■ **TASK DETAILS**
Taking the line with "Given: Add Topolino 3608 to wishlist heart" as the first, copy every line through the end of the records below exactly. Do not include pictures.

Collection entries:
───

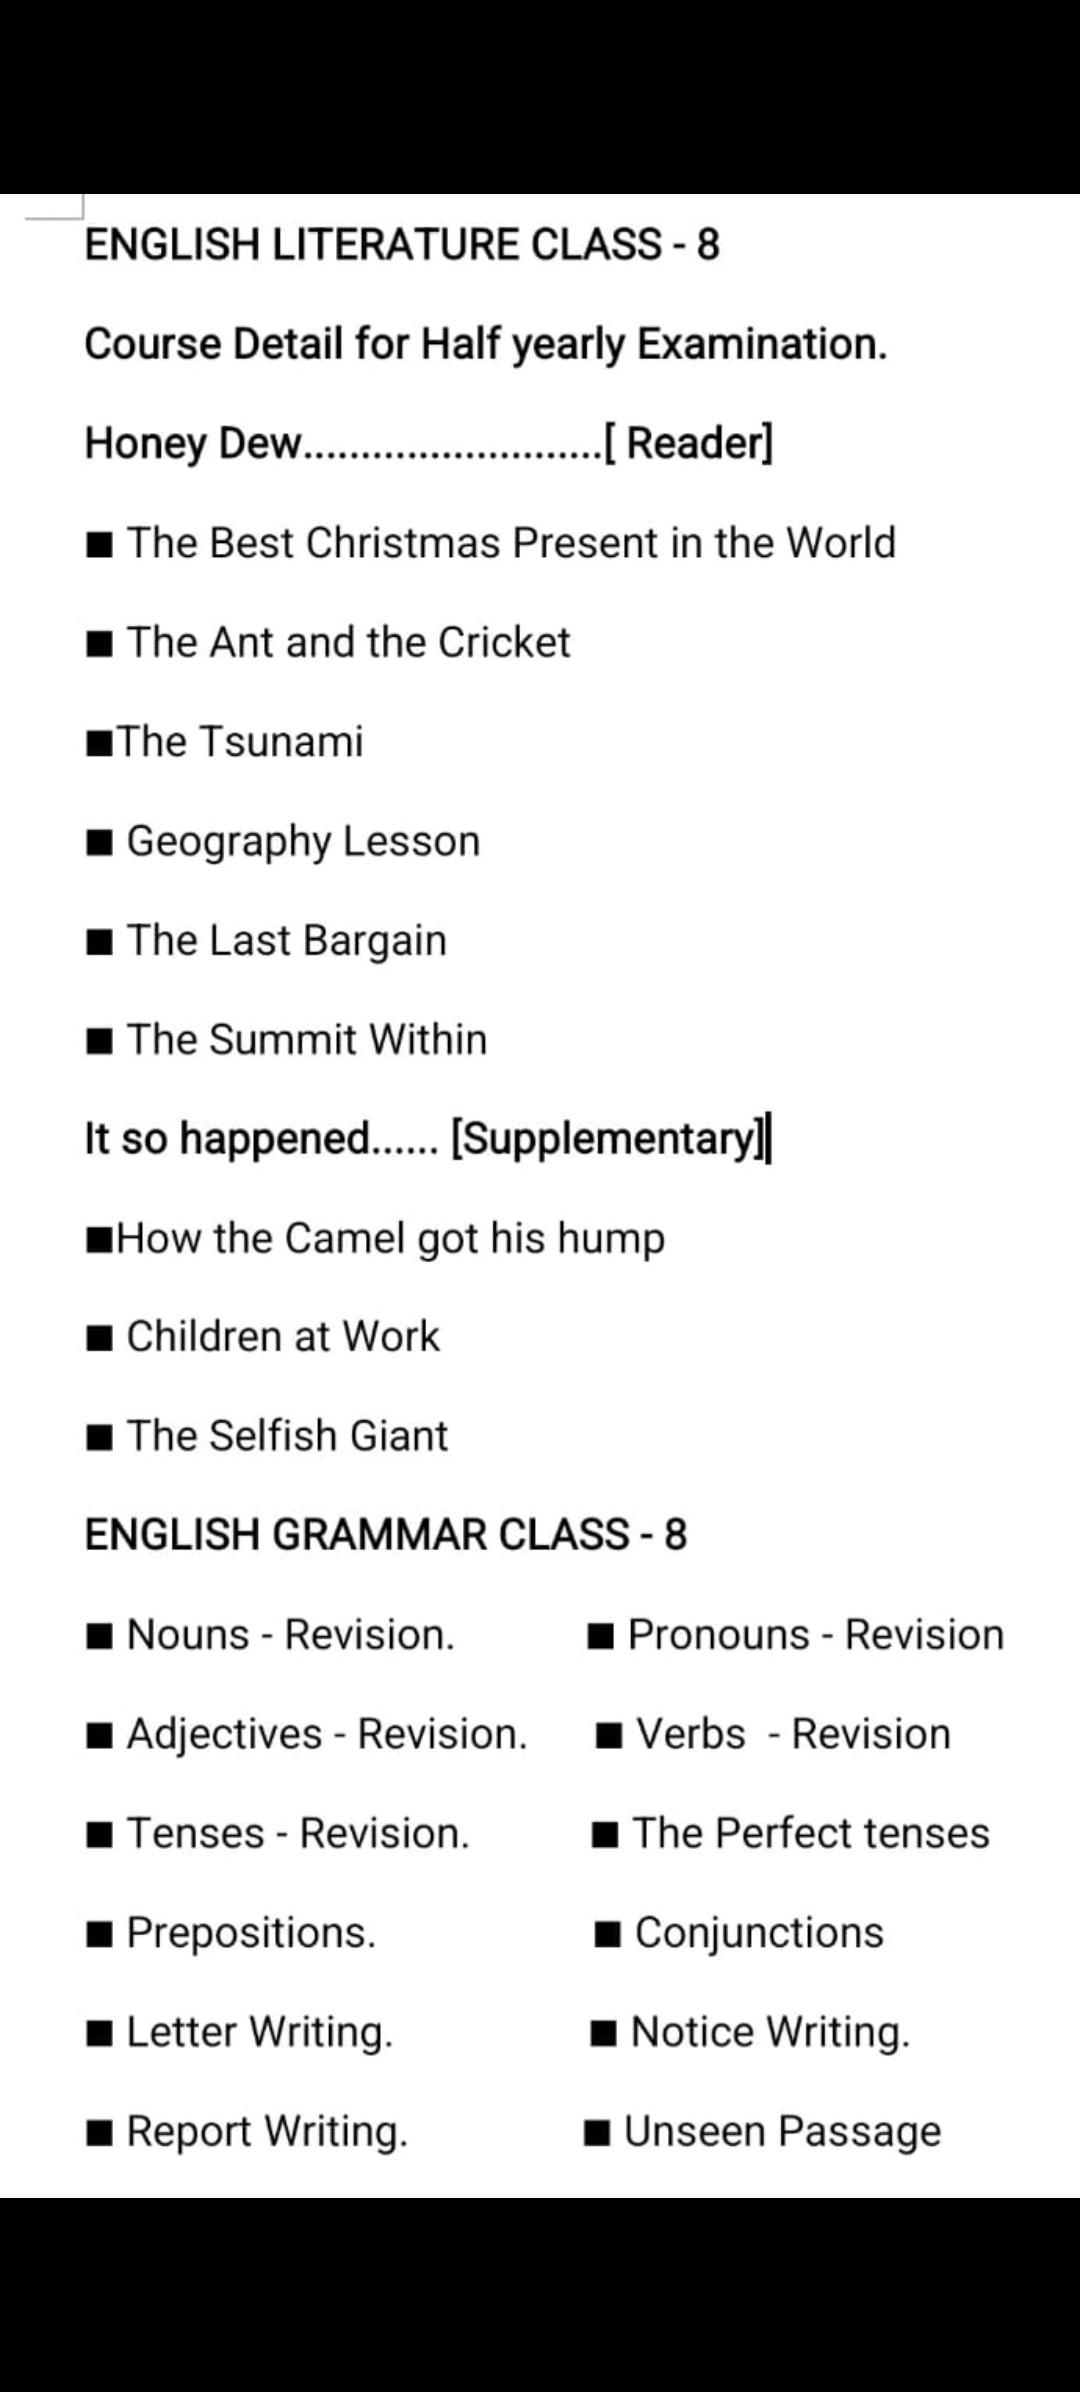Click 'The Selfish Giant' text
This screenshot has height=2392, width=1080.
(287, 1437)
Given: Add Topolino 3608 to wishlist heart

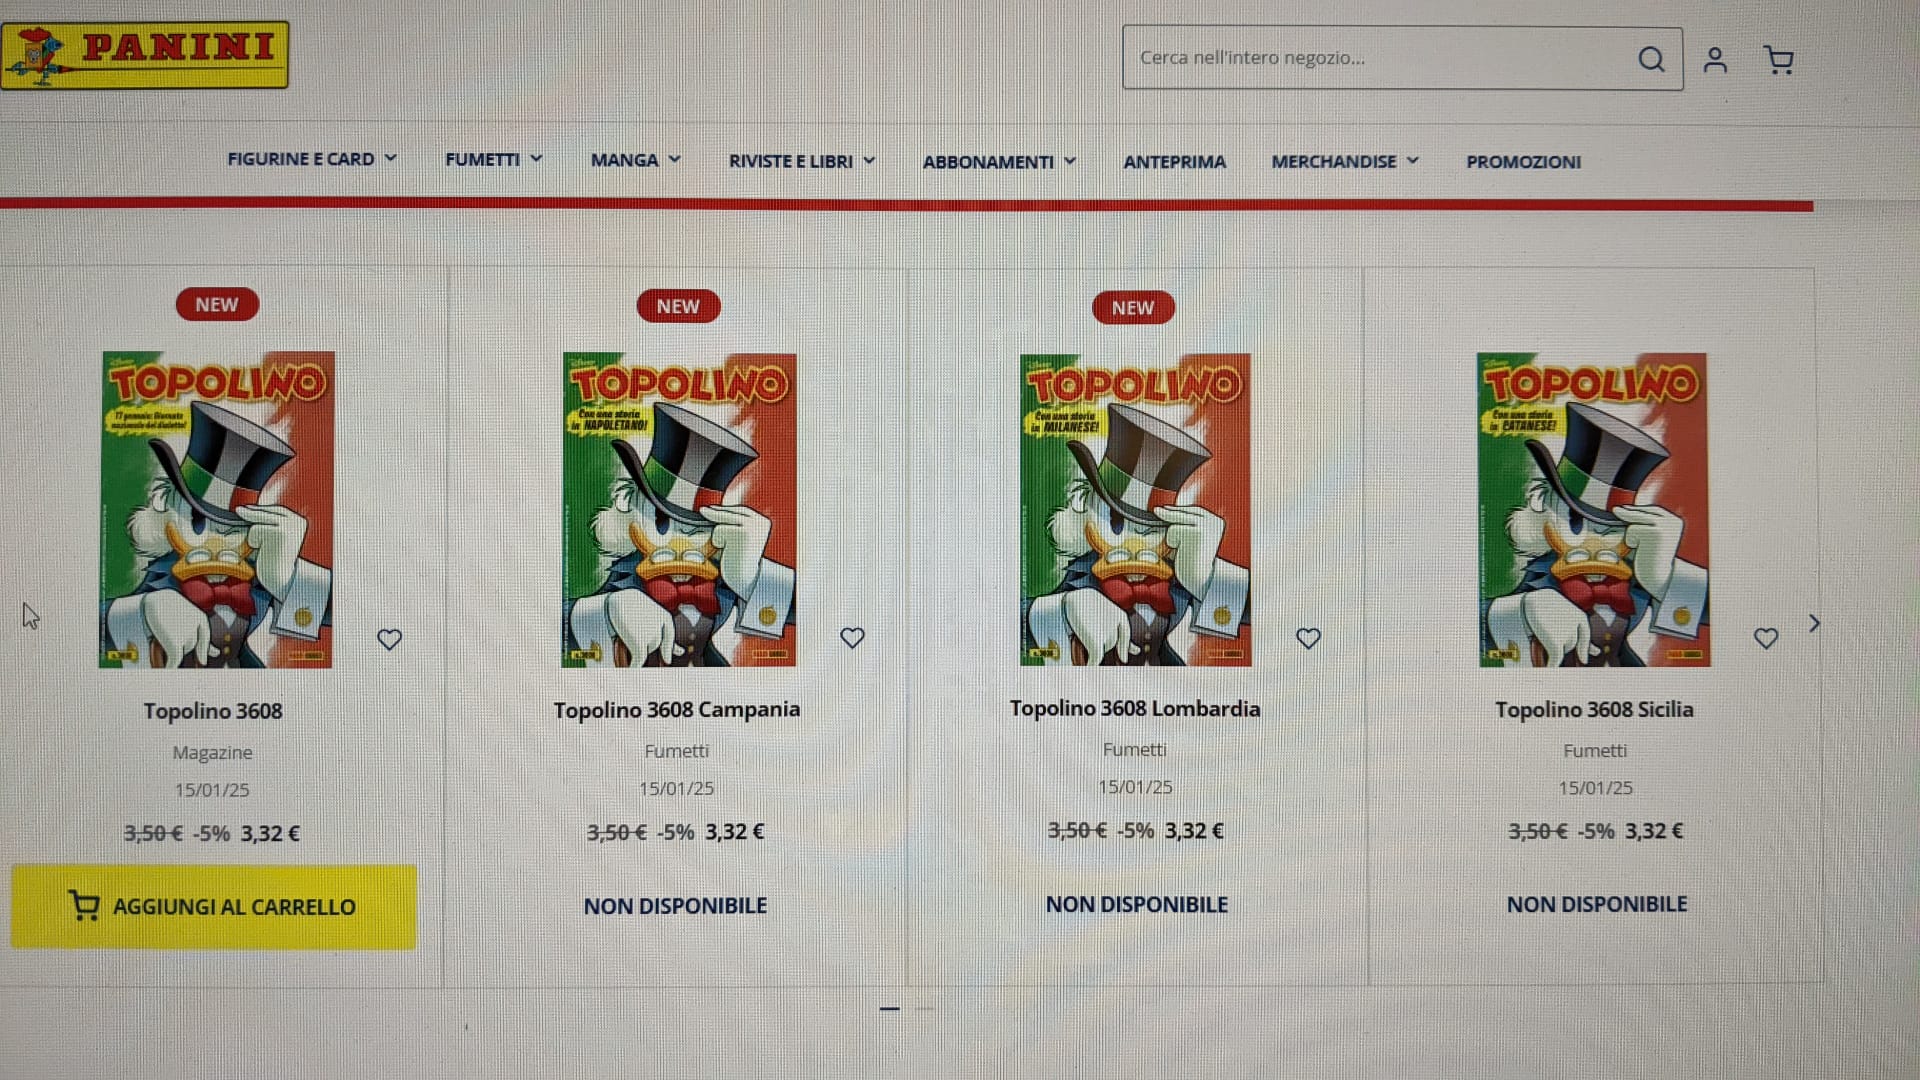Looking at the screenshot, I should pyautogui.click(x=389, y=639).
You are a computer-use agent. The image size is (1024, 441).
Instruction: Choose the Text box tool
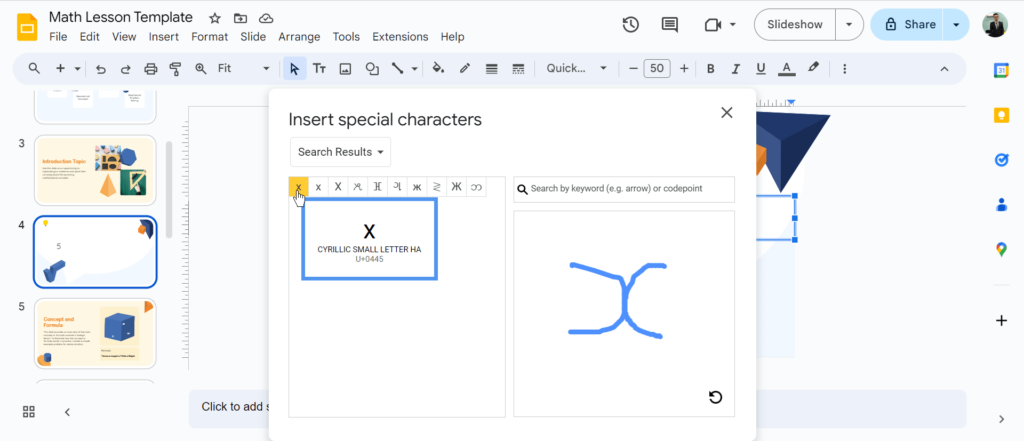click(320, 69)
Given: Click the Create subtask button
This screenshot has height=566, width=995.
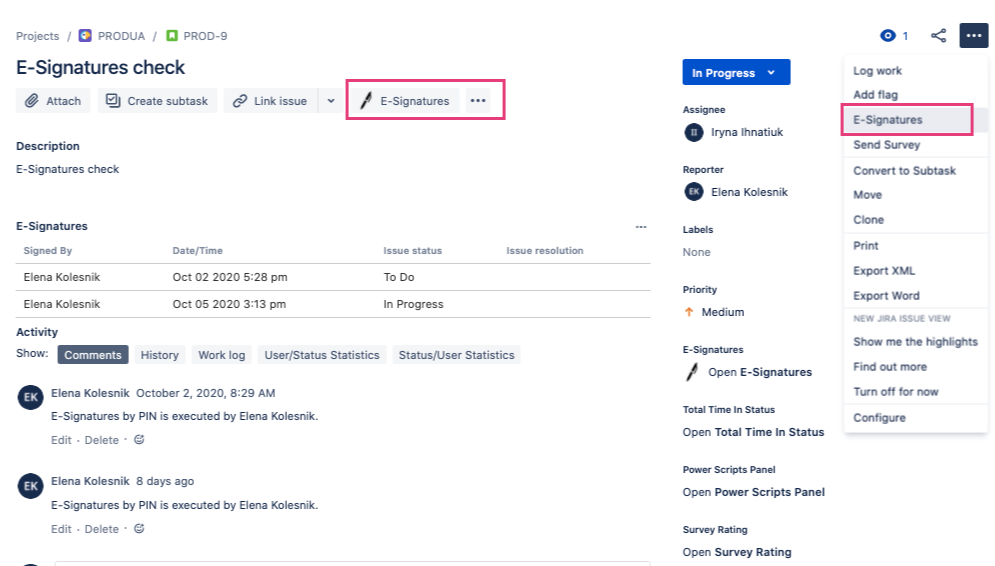Looking at the screenshot, I should [x=157, y=101].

───

■ **TASK RESULT**
Given: Add Topolino 3608 to wishlist heart

Looking at the screenshot, I should pyautogui.click(x=389, y=639).
You are a computer-use agent. The image size is (1024, 441).
Instruction: Choose the Text box tool
click(320, 69)
Given: Click the Create subtask button
This screenshot has height=566, width=995.
Looking at the screenshot, I should [x=157, y=101].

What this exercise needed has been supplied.